The production team of Neuhaus and Danny Viall are preparing for their fifth season of creeping out Belle Plaine and its neighbors at their Deranged Haunted Attraction. The seasonal business grew out of a mutual affinity for Halloween.
“I was born Oct. 30, and my mom’s favorite time of year is Halloween,” said Viall, 39. “Growing up, I loved Halloween. It’s my favorite thing ever. It gets me excited — the horror movies, all that good stuff. I would say my mom had a lot to do with it.”
Viall began attending the annual TransWorld Halloween & Attraction show in St. Louis every March — “the ONLY industry trade show of its kind in the world,” according to its website — before Neuhaus moved from Cedar Rapids in 2015 to own and operate the Hrabak-Neuhaus Funeral Home.
“I went to College Community. When I was in elementary school my parents ran the October elementary fest that they did, and they had a haunted house,” said Neuhaus, 44. “That kind of got me going in this direction. I worked at a haunted house in Cedar Rapids, and met these guys.”
“My brother saw him in a dinosaur outfit doing some stuff to get kids to the funeral home,” said Viall, who owns Premier Buildings in Belle Plaine. “That’s how I actually met Andy.”
“We wanted to try to get more people and kids to the funeral home trick-or-treating on Halloween night,” said Neuhaus. “We started doing different things. I met these guys and we started putting together jump-scares and stuff. It just kind of grew from there.”
That meant a larger, permanent location. Viall suggested a former sale barn owned by “silent partners” Heath and Michelle Kusel.

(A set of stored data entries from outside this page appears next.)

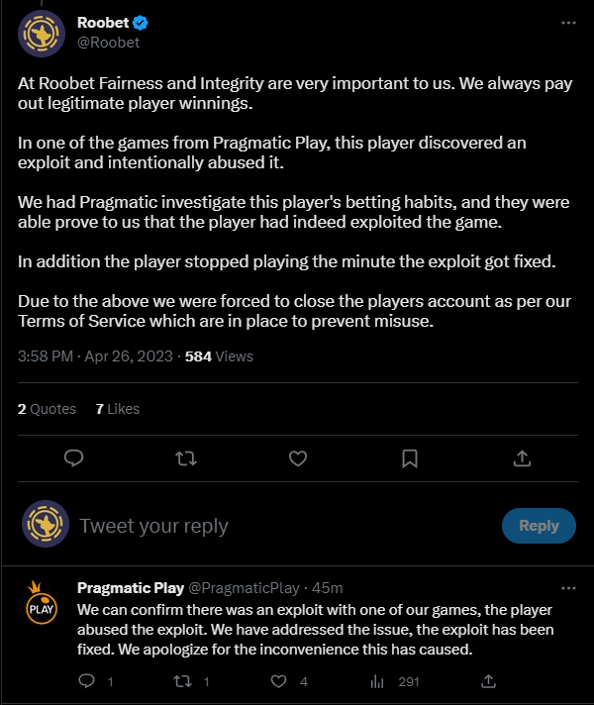Share the Roobet tweet
Screen dimensions: 594x705
coord(523,457)
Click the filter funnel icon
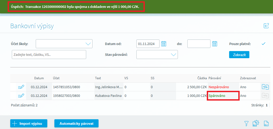 point(246,123)
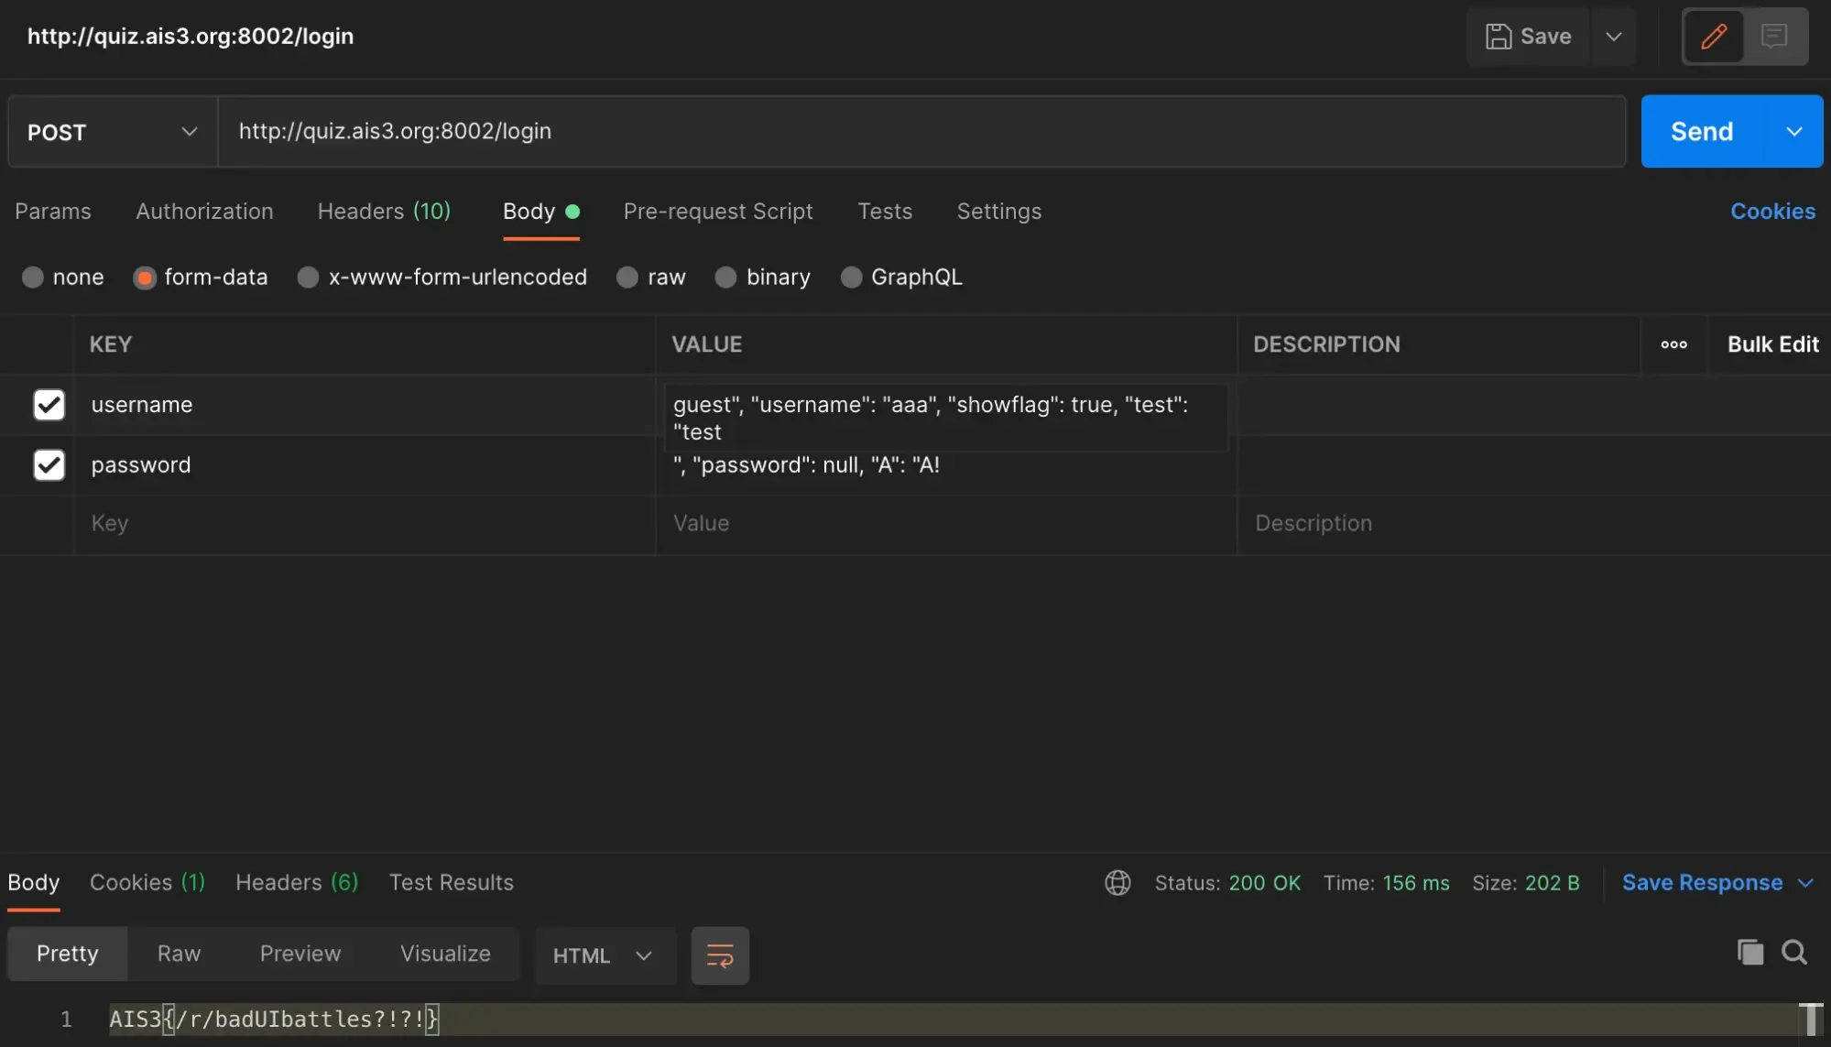Uncheck the username row checkbox
Image resolution: width=1831 pixels, height=1047 pixels.
pos(49,404)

“They’re the owners of the property, and they’ve been gracious enough to let us play down here, and they help out when they can,” Neuhaus said.
A permanent venue allows what any successful horror franchise needs: sequels.
“Andy’s very good at mazes, and we share a lot of the same skills,” Viall said. “We start (building sets) in an area and it just grows from there. He gets ideas. It’s hard to sleep at night, because you’re always thinking, you’re always writing stuff down.”
It takes about 30 minutes for a visitor to work their way through the saga of Neuviall, its name a combination of the producers’ last names. Hidden passages designed for the cast’s movement allow overwhelmed youngsters (or their parents) an escape, if needed. All of the sets are equipped with video cameras.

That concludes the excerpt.